When profits are squeezed, more farmers are asking about optimal starter fertilizer rates and how low starter fertilizer rates can be. These questions are the result of wanting to keep fertilizer costs down, to plant as many acres per day as possible, and to take advantage of more efficient, lower rates of banded phosphorus fertilizer compared to higher rates of broadcast phosphorus fertilizer.

To illustrate the role of starter fertilizer rates and seed placement, we put together displays showing the distance between fertilizer granules or droplets at various rates and row spacings. You can see several pictures with canola, corn, soybean, sugar beet, and wheat. We greatly thank John Heard with Manitoba Agriculture for helping with the displays.

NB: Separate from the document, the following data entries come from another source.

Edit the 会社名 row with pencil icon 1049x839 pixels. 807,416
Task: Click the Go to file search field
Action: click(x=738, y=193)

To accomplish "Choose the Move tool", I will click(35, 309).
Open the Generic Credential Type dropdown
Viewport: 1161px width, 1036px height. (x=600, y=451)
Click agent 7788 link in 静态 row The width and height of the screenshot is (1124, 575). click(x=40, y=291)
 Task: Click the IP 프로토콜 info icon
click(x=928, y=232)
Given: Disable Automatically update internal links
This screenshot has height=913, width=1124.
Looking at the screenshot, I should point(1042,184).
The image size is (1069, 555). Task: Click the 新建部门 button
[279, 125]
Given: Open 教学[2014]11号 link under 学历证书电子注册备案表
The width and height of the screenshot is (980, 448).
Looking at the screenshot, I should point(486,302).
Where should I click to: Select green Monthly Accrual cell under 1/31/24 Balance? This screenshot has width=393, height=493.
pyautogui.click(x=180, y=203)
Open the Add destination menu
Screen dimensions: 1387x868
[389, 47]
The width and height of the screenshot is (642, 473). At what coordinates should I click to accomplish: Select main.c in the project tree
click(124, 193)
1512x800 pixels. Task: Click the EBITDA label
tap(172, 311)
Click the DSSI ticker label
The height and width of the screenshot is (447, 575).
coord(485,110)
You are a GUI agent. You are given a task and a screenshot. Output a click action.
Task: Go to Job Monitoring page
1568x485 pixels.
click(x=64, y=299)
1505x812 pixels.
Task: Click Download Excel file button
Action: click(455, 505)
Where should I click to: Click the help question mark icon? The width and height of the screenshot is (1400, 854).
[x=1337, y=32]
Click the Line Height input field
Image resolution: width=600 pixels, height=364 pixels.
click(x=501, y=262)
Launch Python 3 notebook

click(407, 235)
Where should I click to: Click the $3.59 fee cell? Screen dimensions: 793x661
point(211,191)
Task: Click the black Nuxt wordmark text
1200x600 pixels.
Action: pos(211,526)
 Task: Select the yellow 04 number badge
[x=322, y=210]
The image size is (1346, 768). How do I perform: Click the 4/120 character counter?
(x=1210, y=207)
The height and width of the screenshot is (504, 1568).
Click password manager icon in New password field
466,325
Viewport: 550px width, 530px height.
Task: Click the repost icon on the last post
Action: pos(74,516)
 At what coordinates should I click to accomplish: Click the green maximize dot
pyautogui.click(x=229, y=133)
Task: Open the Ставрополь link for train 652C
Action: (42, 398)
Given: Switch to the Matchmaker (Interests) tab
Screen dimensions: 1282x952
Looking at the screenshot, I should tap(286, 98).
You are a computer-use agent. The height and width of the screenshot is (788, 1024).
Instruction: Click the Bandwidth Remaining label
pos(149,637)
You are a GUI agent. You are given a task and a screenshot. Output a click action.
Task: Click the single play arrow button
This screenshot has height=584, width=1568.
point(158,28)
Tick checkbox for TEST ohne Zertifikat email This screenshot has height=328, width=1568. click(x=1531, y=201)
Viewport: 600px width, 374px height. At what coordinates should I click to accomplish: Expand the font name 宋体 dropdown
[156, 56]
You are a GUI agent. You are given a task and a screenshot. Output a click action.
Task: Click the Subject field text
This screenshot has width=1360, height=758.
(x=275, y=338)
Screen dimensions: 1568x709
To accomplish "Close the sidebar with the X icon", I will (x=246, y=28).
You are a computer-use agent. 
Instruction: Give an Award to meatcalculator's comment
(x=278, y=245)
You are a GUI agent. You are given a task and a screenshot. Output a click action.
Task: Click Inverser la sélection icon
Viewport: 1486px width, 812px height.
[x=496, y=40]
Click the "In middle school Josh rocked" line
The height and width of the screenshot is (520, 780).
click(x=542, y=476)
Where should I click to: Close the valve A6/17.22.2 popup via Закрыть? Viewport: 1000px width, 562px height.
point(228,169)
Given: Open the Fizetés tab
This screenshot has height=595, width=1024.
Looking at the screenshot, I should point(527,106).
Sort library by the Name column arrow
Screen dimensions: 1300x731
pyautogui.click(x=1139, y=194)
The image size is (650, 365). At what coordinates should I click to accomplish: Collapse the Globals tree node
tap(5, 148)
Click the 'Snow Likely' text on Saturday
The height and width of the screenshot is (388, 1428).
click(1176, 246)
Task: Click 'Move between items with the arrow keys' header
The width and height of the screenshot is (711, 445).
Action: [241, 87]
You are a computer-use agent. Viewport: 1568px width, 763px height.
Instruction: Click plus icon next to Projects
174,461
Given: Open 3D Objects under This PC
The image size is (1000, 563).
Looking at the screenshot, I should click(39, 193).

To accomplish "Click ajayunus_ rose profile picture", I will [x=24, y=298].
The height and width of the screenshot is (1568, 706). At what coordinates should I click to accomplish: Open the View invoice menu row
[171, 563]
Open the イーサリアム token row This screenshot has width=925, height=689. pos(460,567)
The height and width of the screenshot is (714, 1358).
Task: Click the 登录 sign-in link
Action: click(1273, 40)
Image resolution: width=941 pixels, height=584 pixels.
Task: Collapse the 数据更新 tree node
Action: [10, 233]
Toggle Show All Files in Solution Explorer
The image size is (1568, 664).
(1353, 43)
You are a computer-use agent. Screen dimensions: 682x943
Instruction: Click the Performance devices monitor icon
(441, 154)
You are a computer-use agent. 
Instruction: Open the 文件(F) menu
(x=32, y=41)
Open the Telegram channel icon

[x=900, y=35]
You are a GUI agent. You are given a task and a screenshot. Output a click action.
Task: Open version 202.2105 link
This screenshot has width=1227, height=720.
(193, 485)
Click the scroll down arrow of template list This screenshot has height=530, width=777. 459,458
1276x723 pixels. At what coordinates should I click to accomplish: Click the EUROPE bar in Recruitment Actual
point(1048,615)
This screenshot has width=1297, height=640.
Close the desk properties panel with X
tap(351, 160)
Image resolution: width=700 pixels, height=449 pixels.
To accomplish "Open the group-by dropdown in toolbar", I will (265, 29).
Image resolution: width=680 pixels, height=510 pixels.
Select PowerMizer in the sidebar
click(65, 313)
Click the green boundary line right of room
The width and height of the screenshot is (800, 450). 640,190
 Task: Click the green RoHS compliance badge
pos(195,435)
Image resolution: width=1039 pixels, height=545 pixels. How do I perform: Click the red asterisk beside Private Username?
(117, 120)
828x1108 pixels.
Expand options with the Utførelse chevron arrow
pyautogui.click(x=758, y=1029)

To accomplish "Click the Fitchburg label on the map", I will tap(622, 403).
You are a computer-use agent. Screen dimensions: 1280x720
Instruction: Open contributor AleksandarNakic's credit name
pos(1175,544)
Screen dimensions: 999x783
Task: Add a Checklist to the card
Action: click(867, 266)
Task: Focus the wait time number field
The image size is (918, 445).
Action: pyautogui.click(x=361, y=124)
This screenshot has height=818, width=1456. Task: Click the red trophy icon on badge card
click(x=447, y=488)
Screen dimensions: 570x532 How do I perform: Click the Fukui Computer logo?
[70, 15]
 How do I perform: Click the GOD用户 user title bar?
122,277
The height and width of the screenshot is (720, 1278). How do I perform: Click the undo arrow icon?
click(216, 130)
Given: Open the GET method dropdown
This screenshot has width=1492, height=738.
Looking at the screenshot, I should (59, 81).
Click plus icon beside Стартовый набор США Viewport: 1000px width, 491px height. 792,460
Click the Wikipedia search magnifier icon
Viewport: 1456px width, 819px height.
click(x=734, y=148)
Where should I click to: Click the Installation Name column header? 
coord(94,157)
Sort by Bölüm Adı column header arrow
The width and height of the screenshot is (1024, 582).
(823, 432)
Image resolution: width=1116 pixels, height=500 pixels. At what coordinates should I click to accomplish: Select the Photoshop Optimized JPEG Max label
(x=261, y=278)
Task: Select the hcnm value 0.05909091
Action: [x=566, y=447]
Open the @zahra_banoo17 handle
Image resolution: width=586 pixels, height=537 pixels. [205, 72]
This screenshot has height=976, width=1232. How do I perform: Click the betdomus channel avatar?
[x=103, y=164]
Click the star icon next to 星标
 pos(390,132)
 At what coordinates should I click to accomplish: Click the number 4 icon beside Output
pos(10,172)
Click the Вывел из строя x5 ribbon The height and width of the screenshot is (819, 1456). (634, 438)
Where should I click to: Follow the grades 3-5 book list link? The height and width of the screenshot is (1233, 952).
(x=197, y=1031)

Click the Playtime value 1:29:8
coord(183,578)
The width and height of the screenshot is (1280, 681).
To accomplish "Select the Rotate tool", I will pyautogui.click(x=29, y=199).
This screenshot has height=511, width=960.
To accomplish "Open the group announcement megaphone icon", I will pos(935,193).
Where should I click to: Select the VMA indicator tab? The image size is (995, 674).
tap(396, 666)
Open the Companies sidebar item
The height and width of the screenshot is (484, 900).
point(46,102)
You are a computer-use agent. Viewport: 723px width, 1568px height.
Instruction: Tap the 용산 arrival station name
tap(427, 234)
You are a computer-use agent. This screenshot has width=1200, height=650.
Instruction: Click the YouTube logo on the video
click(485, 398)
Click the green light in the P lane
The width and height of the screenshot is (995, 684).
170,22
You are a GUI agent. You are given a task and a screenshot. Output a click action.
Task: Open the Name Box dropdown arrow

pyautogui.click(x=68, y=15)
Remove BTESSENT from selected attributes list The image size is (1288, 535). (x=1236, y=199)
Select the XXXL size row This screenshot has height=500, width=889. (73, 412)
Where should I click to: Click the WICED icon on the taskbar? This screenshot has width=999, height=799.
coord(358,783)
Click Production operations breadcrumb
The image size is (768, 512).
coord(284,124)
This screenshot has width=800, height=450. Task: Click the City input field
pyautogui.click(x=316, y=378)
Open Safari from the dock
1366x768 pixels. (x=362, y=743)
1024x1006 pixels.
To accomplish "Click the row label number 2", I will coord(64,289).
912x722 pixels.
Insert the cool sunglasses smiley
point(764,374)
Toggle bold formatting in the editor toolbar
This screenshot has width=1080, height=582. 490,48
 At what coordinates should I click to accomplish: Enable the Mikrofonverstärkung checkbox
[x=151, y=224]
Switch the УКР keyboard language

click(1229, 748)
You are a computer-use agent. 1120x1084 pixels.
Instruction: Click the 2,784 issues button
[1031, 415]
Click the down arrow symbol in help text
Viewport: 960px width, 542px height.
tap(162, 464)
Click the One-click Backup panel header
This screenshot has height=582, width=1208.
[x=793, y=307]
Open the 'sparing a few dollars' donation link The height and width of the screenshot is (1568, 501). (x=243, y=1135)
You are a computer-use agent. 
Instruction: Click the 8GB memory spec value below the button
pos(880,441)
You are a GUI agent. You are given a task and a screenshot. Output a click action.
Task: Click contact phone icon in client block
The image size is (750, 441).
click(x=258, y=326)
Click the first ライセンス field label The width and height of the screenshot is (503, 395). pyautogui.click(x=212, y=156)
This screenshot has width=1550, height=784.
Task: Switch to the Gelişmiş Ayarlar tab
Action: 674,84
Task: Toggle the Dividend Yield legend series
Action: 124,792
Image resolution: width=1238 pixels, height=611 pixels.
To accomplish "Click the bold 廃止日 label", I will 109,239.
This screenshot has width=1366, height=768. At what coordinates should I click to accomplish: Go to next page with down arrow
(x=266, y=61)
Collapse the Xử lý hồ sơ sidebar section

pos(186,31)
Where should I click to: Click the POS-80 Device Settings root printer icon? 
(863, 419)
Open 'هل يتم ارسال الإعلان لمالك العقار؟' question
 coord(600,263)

The displays show the normal seed spacing for several crops with different dry or liquid fertilizer rates alongside the seed. These displays help visualize the distance between the seed and fertilizer at several rates. University research shows that to achieve the full starter effect, a fertilizer granule or droplet must be within 1.5-2.0 inches of each seed. If the fertilizer granule or droplet is more than 1.5-2.0 inches away from the seed, the starter effect is lost. Some people wonder about these displays, but you can prove it to yourself pretty easily. Just run the planter partially down on a hard surface at normal planting speed. You will see what you imagine as a constant stream of liquid fertilizer, ends up being individual droplets at normal speed, especially with narrow row spacings and lower fertilizer rates.

These displays help illustrate the minimum starter fertilizer rate to maintain fertilizer placement within 1.5-2.0 inches of each seed for the full starter effect. In addition to an adequate starter fertilizer rate, additional phosphorus and potassium should be applied to prevent nutrient mining, causing soil test levels to decline in years when minimum fertilizer rates are applied.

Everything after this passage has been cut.